=== The problem ===
Transcribe, verbatim, every line from the start of the entries through the line that contains "Newsroom (871, 2131)"; include both boundary lines and omit all others.

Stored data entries

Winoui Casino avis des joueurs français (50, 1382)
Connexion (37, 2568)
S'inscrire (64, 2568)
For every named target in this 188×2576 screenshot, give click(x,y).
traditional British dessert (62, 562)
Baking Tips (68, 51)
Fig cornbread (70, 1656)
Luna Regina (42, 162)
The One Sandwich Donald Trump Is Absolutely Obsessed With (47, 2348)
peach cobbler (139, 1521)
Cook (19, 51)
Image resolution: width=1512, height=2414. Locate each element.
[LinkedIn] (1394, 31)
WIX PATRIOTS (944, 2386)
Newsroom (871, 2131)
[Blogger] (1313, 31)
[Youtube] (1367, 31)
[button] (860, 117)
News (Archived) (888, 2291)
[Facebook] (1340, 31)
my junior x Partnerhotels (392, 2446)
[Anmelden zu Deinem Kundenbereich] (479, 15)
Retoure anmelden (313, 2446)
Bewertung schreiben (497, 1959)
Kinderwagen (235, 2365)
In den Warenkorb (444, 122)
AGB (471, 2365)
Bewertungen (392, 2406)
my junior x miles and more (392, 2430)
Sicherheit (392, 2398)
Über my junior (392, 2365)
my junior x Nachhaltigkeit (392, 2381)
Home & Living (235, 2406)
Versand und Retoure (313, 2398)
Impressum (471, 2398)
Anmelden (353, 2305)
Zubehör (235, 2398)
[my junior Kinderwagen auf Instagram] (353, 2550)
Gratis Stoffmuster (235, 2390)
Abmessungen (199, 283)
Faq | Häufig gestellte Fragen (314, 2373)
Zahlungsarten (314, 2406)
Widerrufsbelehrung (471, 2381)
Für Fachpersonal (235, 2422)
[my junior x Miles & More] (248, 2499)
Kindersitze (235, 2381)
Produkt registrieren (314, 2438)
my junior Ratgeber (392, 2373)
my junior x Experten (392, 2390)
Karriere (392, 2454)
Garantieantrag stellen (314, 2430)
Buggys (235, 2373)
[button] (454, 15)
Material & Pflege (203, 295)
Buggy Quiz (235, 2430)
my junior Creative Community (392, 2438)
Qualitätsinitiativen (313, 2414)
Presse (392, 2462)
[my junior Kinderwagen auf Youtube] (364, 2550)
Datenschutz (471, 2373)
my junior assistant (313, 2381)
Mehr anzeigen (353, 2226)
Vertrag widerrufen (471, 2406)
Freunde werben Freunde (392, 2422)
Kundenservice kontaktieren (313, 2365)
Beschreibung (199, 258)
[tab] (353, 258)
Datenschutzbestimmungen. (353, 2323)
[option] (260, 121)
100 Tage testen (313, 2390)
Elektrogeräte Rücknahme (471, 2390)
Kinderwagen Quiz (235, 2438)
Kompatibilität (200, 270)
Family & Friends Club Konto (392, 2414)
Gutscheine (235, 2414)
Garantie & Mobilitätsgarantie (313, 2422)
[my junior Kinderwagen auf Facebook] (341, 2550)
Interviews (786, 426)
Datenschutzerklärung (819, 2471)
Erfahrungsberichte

=== Result of the task ===
Winoui Casino avis des joueurs français (50, 1382)
Connexion (37, 2568)
S'inscrire (64, 2568)
For every named target in this 188×2576 screenshot, give click(x,y).
traditional British dessert (62, 562)
Baking Tips (68, 51)
Fig cornbread (70, 1656)
Luna Regina (42, 162)
The One Sandwich Donald Trump Is Absolutely Obsessed With (47, 2348)
peach cobbler (139, 1521)
Cook (19, 51)
Image resolution: width=1512, height=2414. Locate each element.
[LinkedIn] (1394, 31)
WIX PATRIOTS (944, 2386)
Newsroom (871, 2131)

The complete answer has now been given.